■ **THE EXERCISE**
Rewrite the rows from the line with "Given: Turn on Save password switch" through the end of the rows, substituting "toggle" for "switch" and leaving everything else unchanged. Leave out the pictures.

======== INPUT DATA ========

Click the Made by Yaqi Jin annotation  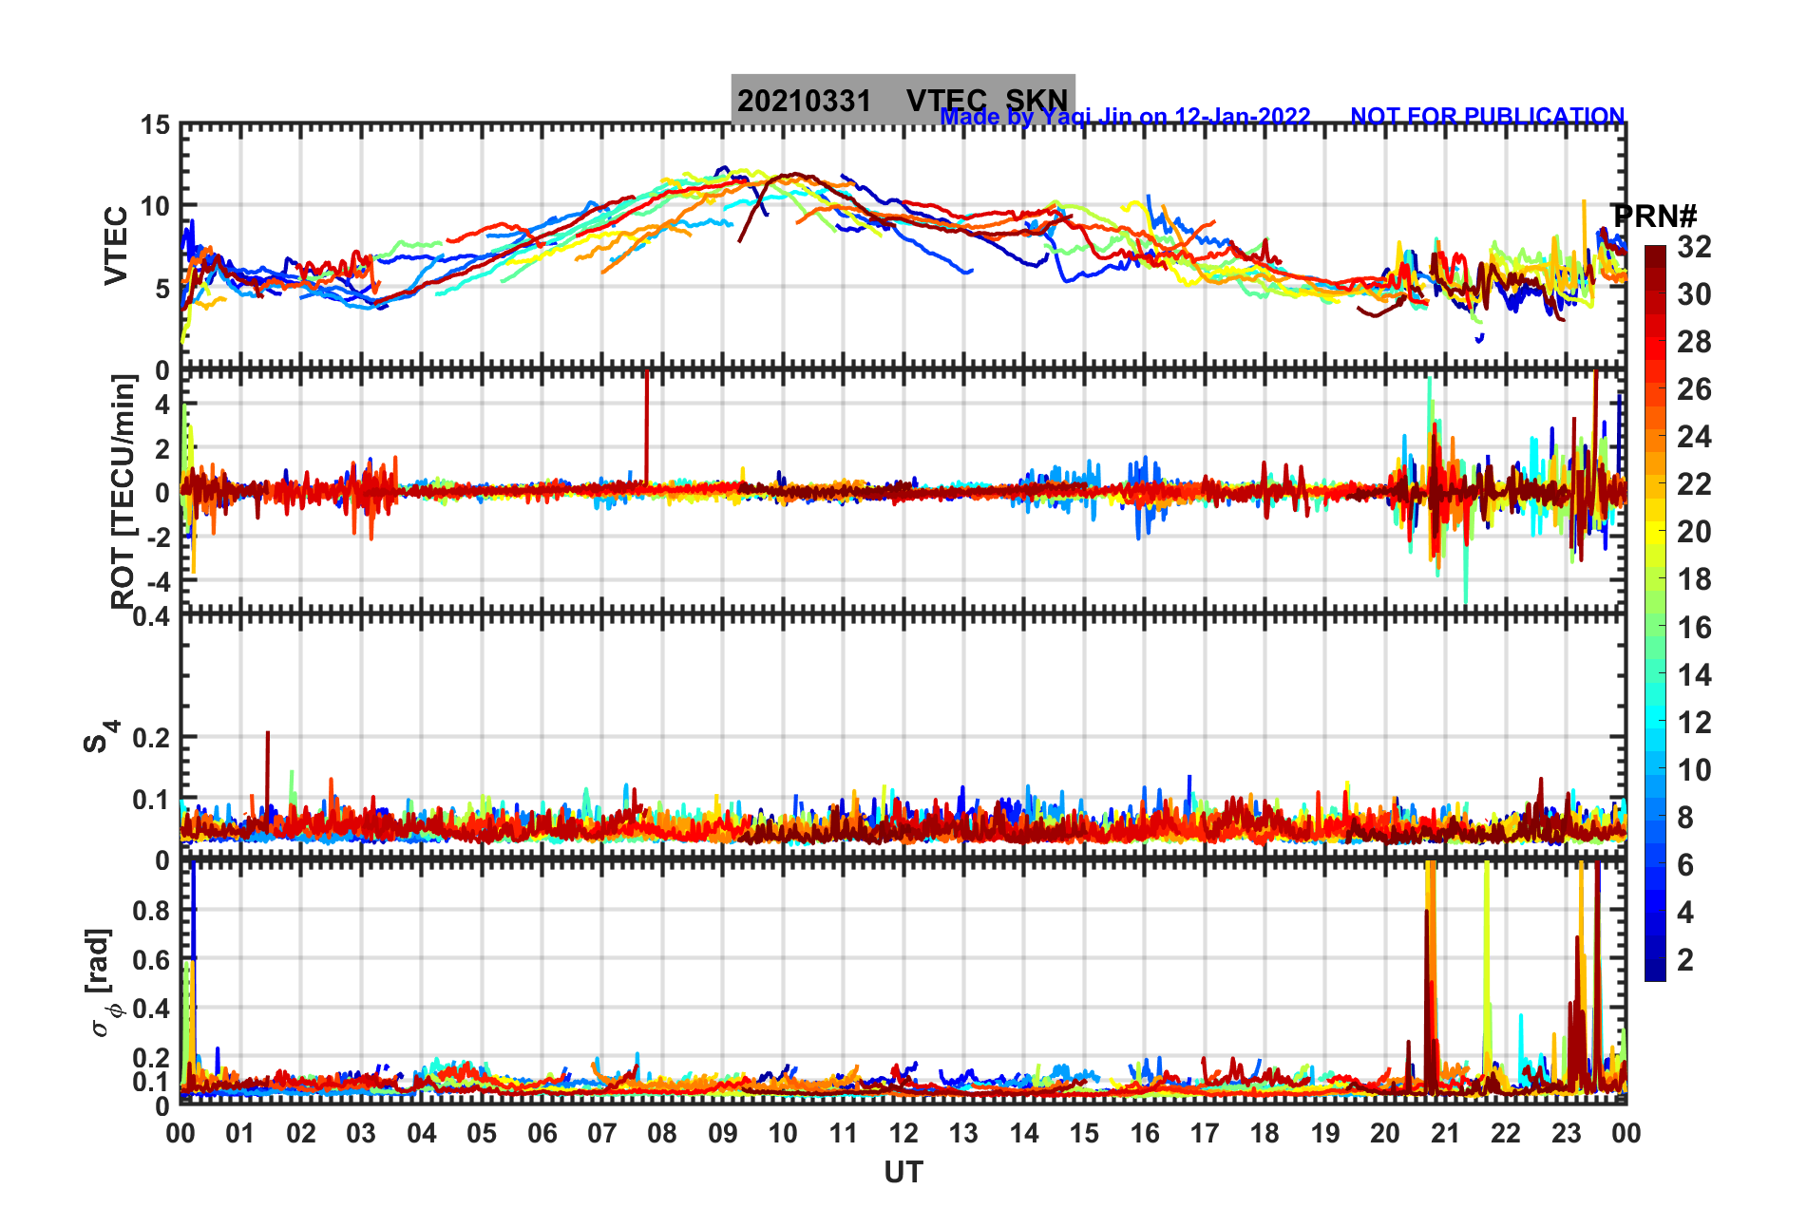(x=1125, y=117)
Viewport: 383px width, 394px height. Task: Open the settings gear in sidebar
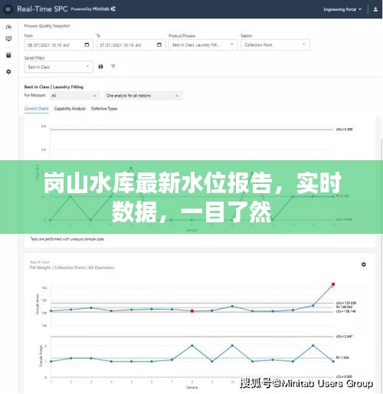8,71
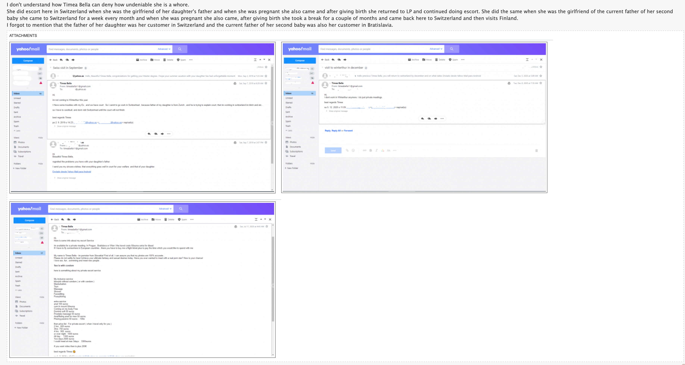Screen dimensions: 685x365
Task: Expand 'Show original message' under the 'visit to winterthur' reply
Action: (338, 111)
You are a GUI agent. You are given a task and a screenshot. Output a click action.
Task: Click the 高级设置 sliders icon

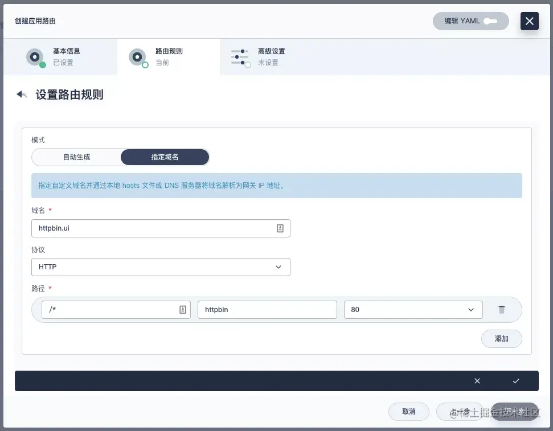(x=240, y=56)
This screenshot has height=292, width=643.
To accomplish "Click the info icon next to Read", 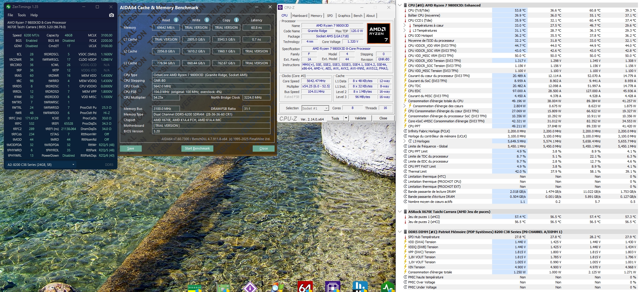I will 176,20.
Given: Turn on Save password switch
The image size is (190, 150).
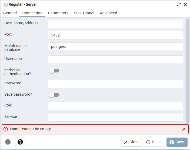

========

■ **EXPECTED ANSWER**
Given: Turn on Save password toggle
The image size is (190, 150).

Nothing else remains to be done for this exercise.